You can see our original article on the suit that we gave a best in show – DEMA 2008 here: “Redefining the Dry Suit” according to Whites.
I’ve got to admit, it dives like a dream.
But when I first got it, I took one look at it and thought, you have got to be kidding! This thing is a black trash bad sewn together into a shell, and then some spandex-looking thing around it that looks like the same stuff they make panty hose out of. Looks like if you just sneeze on it, the thing will unravel.
Getting into the suit is bad comedy. Do you know of any other drysuit that has its own, How to Get Into It videos on YouTube? Speaking of comedy, my buddies sure thought something was amusing when they saw me in it today. One of them said, “Your crotch sure does look funny.”
Ha, ha. I said, “Dude. You are looking way too close.”
Then I dived the super-hero-looking costume, with my Whites MK3 underneath. The dive was to 170’ with deco up the anchor line. I had on double 100’s and carried an 80 and a 40 for deco. We were on a big inflatable, and usually getting into the doubles on the boat is like Gumby art. With the Fusion, it was a breeze. I tumbled in and clipped on my deco bottles. Even clipping the deco bottles was easier with the superior mobility of the suit. It was like I could see everything (my D rings and such) easier.

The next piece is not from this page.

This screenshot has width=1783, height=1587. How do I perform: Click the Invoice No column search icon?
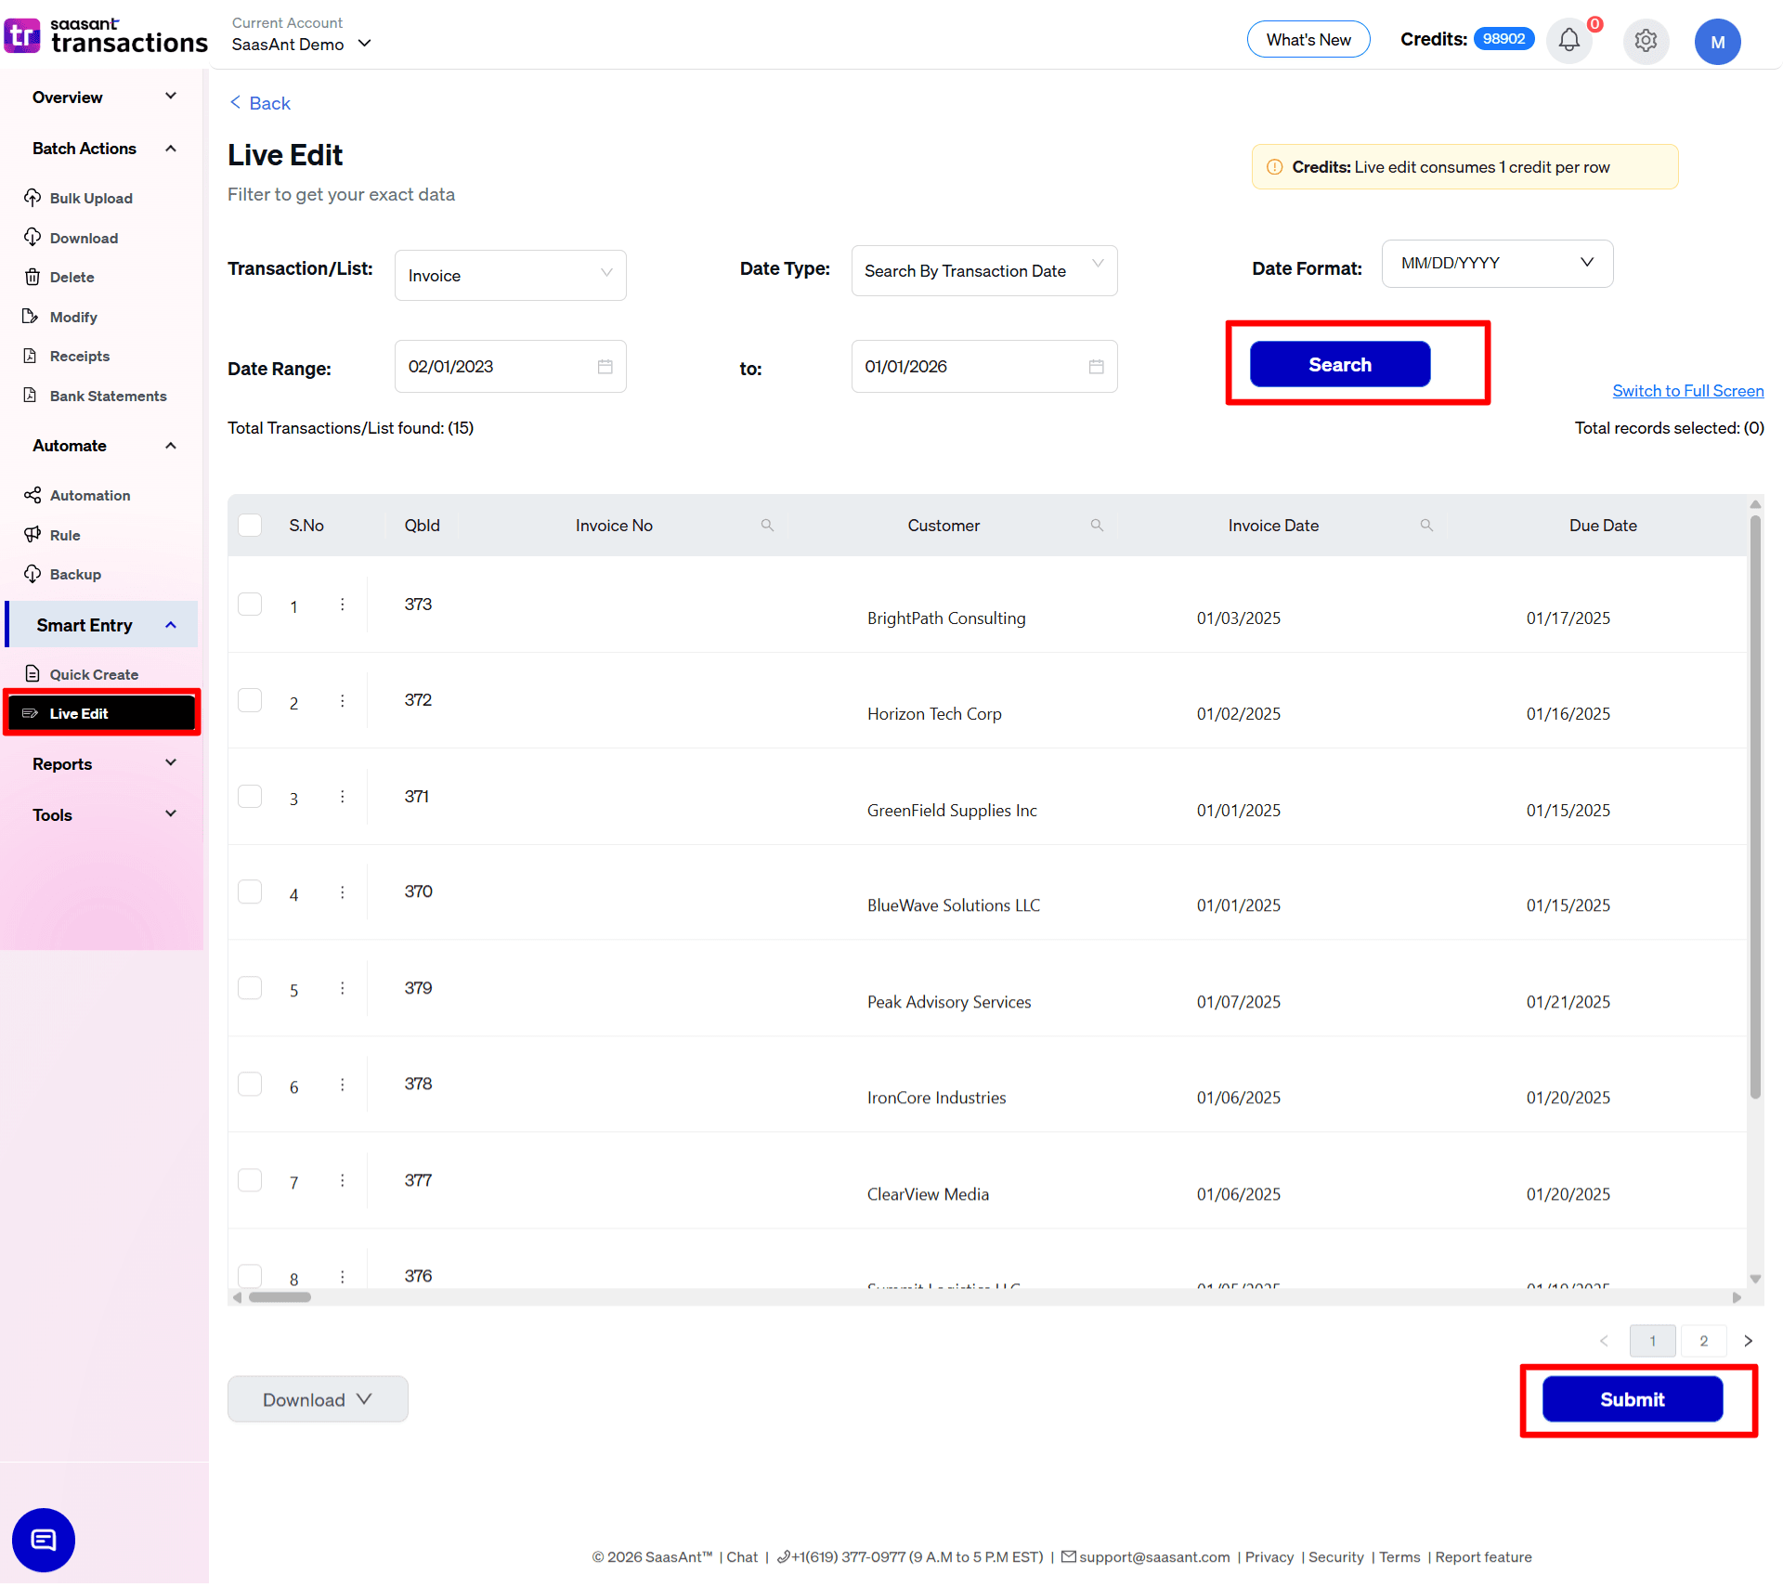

We descended down the line. It seemed to take very little suit gas to relieve the squeeze. On the way back up the line, the suit really seemed to vent itself. I have this habit, from my last suit, of lifting my left shoulder way up, and sometimes even dropping my feet, to get a good vent. After the dive, my buddy observed that, with hardly even a shoulder lift, “That thing vents like a banshee .” And he also said, “Your trim was perfect.”

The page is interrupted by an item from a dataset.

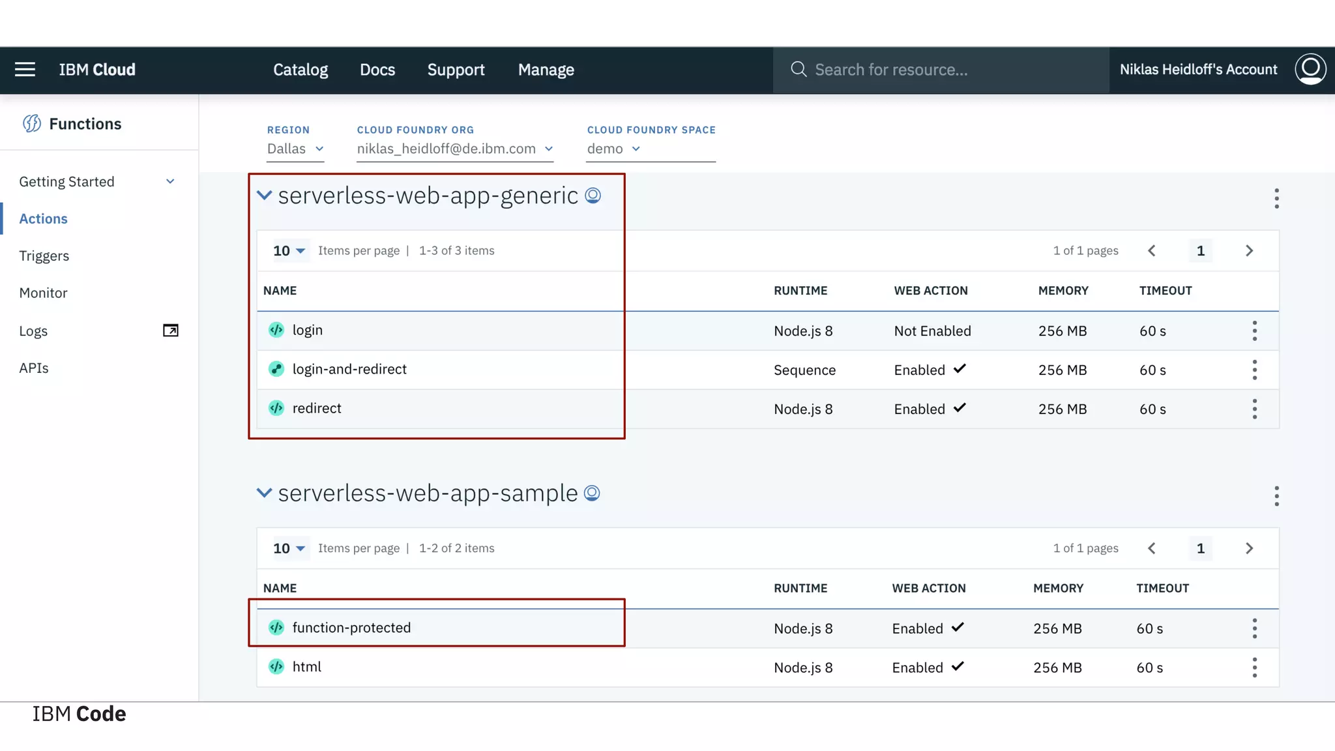The height and width of the screenshot is (751, 1335).
Task: Collapse the serverless-web-app-sample package
Action: 264,493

Like everyone else has who has this suit has observed, doing a valve drill was so easy it felt like cheating. Just for fun, I tried to reach my left post valve with my right hand. I couldn’t… but it was close.
After we surface, we have to get out of our doubles in the water to get back into the boat, and this takes some contorting effort. But slipping out of my kit in the water was tons easier in the Fusion.
Yes, without a doubt, the suit is amazingly comfortable. It’s lightweight and easily rolls up into the little drysuit bag when you’re done.
Yes, the neoprene pockets lack the firmness or beefiness I am used to. Still, maneuvering is so easy with the suit on that getting my bag n’ spool out of my left pocket from around the stages was a lot easier than I thought it would be. Nothing to it. Replacing it back into the pocket and closing the pocket it was easy, too.
Yes, it was slightly saggy out of the water, and I found myself pulling the outer material up a couple of times while unloading the boat.
The other negative is the area around the ankles is too tight, so I have to work my feet through and I worry about the stress that will put on the seams over time.
My biggest worry is, will the suit really hold up? What will the outside look like after a year of hard diving?
Next Friday I leave for a one week deep wreck class in the St. Lawrence River, NY. We’ll be penetrating wrecks 2 times a day for a week at depths from 70’ to 230’, including (if all goes well) a final dive into the engine room of the Jodrey. It will be interesting to see if the suit keeps me smiling like it did today, and how it holds up.
And, oh yeah. I really like Tyler. Tyler is the Whites Marketing Manager. The suit has a zipper flaw, so I called him. Of course, he is going to replace it. But his focus was on making sure I had the suit for my upcoming class. Actually the one I have will work until I get back from the trip, and we’ll exchange it then. But I was really impressed with his concern in making sure I had a workable Fusion for my trip. Good on you, Tyler! That goes a long way with me.
So, yes, the suit dives like a dream, and worked outstandingly for me on today’s technical dive. I can state absolutely that it was the most comfortable drysuit dive I have ever had.